Re: [PATCH nf-next 0/8] netfilter: untangle bridge and bridge netfilter

Florian Westphal <fw@xxxxxxxxx> · Sat, 14 Mar 2015 12:13:25 +0100

Pablo Neira Ayuso <pablo@xxxxxxxxxxxxx> wrote:
> > We cannot use percpu data for nf_bridge_info; at least its not trivial
> > to do (I tried).
> > 
> > Main issues are:
> > - nfqueue (we have to save/restore info)
> > - local delivery (skb is enqueued in backlog)
> > - skb is dropped (we need to reset scratch data)
> > - DNAT mac hack (skb can be queued in qdisc).

The DNAT mac hack is no longer an issue, can be handled via skb->cb.

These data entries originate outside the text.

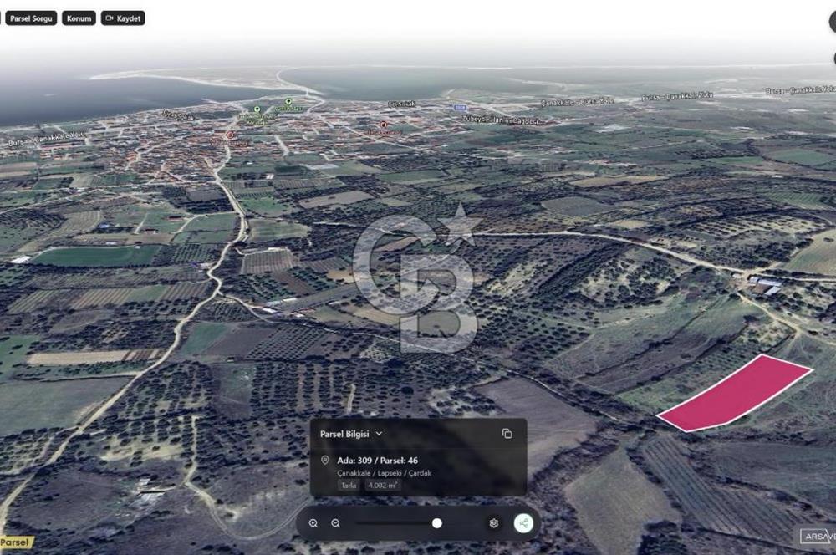Click the zoom in magnifier icon
The height and width of the screenshot is (555, 836).
(314, 523)
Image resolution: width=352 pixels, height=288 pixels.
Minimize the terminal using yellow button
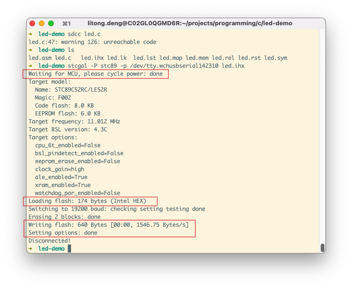42,23
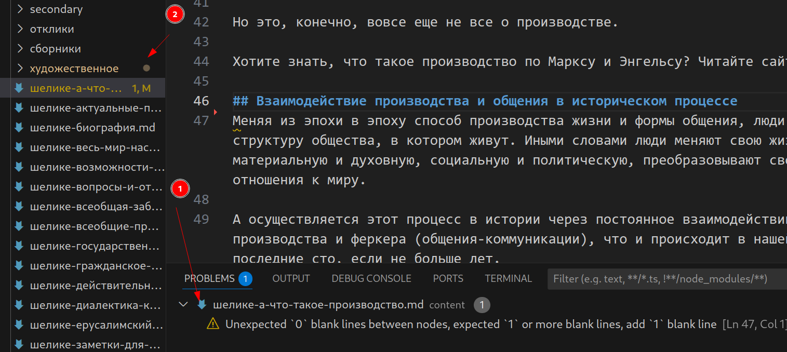
Task: Switch to the OUTPUT tab
Action: 291,279
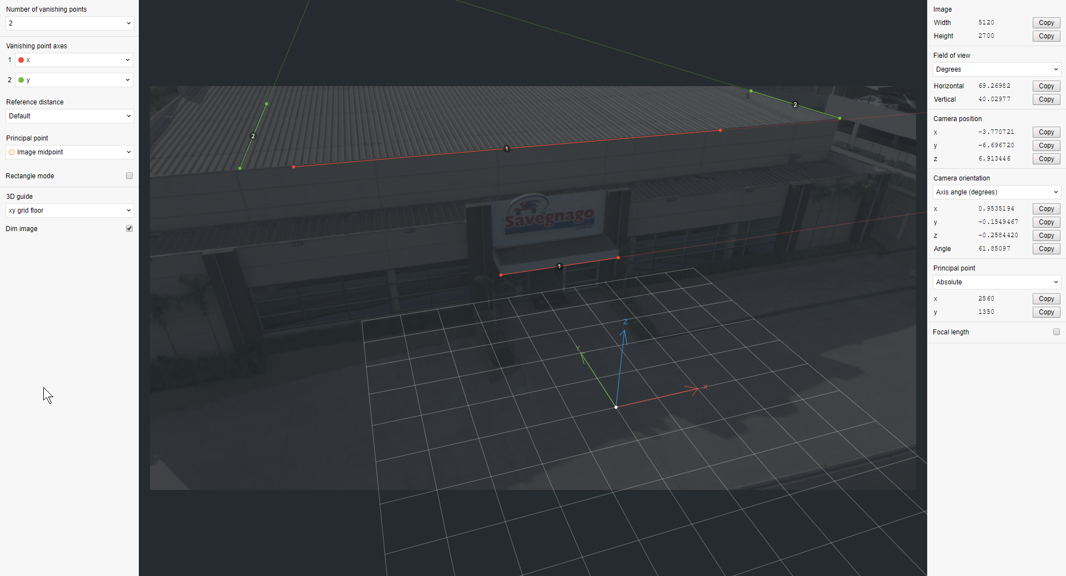Click the left green line marker labeled 2
This screenshot has height=576, width=1066.
tap(253, 136)
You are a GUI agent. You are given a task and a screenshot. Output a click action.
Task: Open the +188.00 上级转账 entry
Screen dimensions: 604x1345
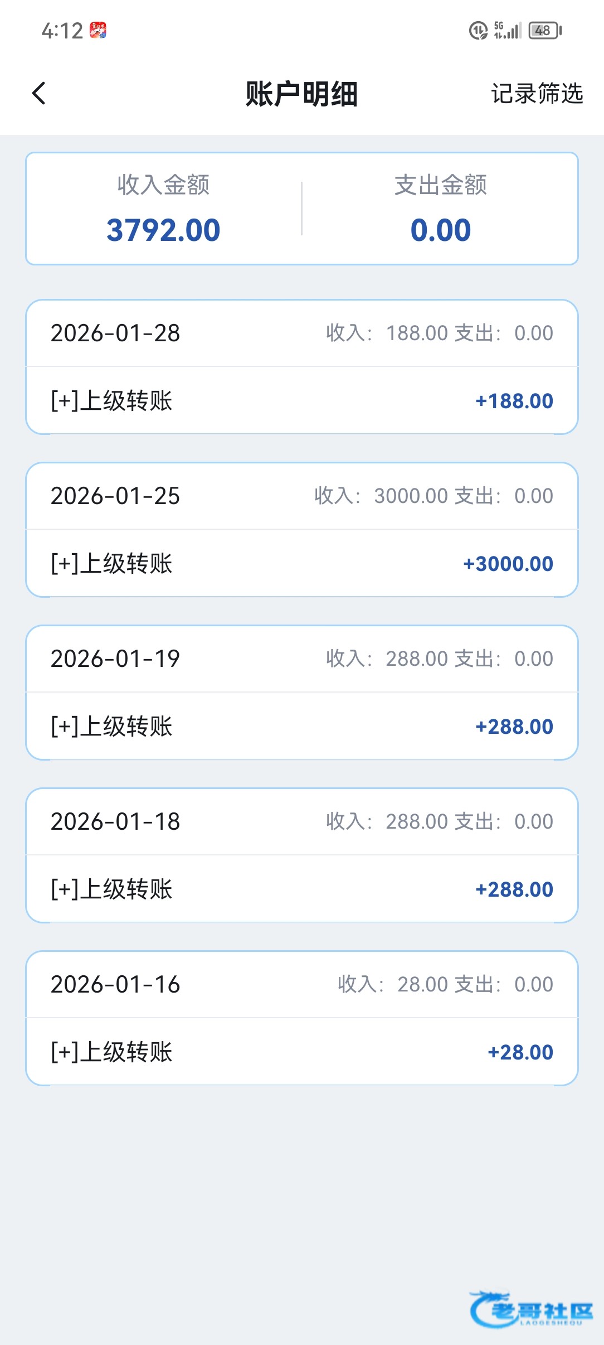pyautogui.click(x=301, y=400)
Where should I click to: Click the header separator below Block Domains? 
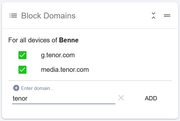tap(90, 28)
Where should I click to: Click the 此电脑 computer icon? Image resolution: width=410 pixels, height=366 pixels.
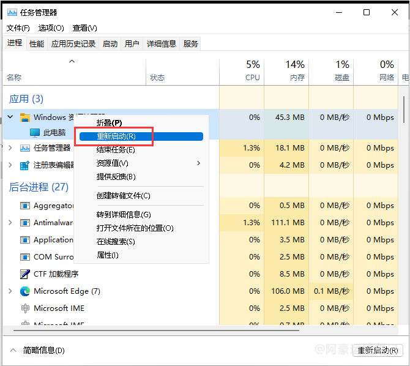pyautogui.click(x=35, y=133)
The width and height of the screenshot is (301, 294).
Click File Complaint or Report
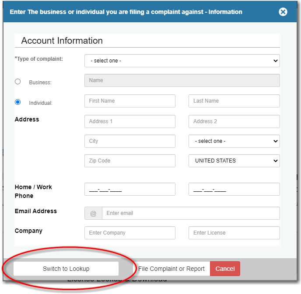[172, 269]
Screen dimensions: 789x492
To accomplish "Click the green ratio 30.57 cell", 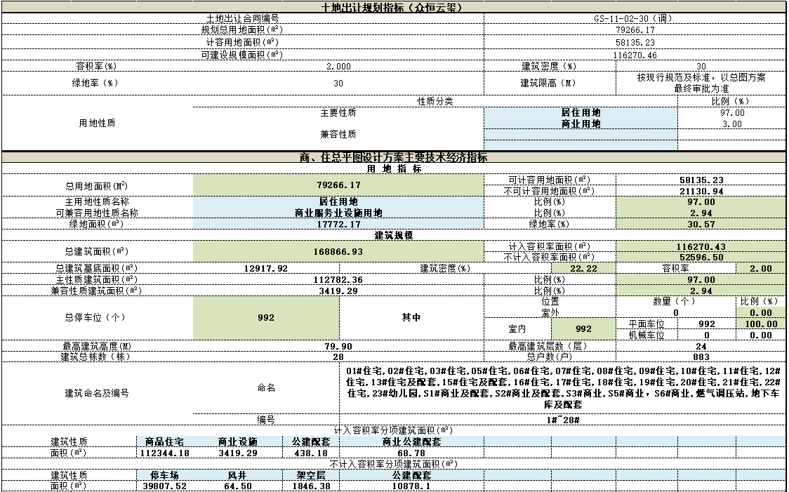I will [x=701, y=224].
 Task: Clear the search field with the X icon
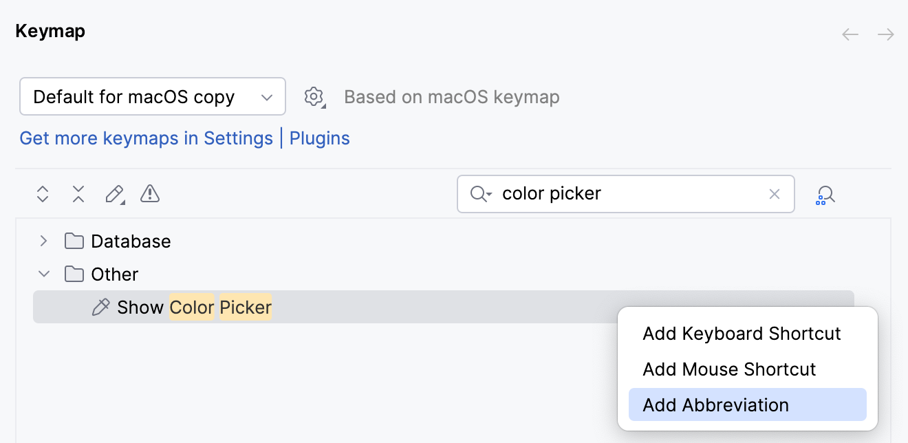pos(775,194)
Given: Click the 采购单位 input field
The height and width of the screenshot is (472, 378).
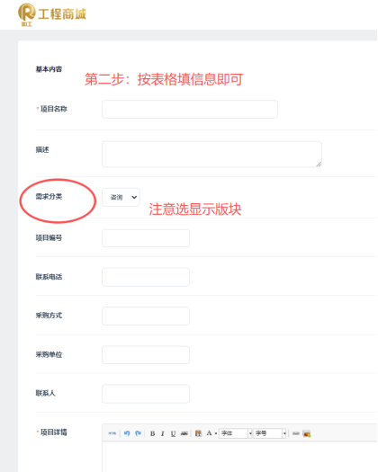Looking at the screenshot, I should pos(146,354).
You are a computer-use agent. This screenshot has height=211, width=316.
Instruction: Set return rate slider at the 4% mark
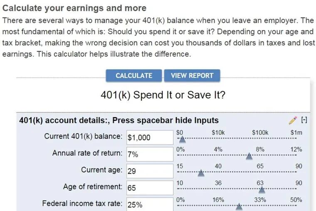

> What about something like this?
> 
> 1) We keep a nf_bridge table that contains the nf_bridge structures
>    that are currently in used, so you can look it up for them every
>    time we need it. This can be implemented as a per-cpu list of
>    nf_bridge structures.

Not sure if it can be percpu.  In particular, when we pass frame up
skb can be enqueud in backlog, also we might encounter ingress scheduler
so I am not sure that skb cannot move to another cpu.

> 2) We have another per-cpu cache to hold a pointer to the current
>    nf_bridge.
> 
> 3) We only need one bit from sk_buff to indicate that this sk_buff has
>    nf_bridge info attached.

Yes, the "put it in skb->cb" also uses this approach, it puts 2bit
"state" information into skb and then removes the pointer.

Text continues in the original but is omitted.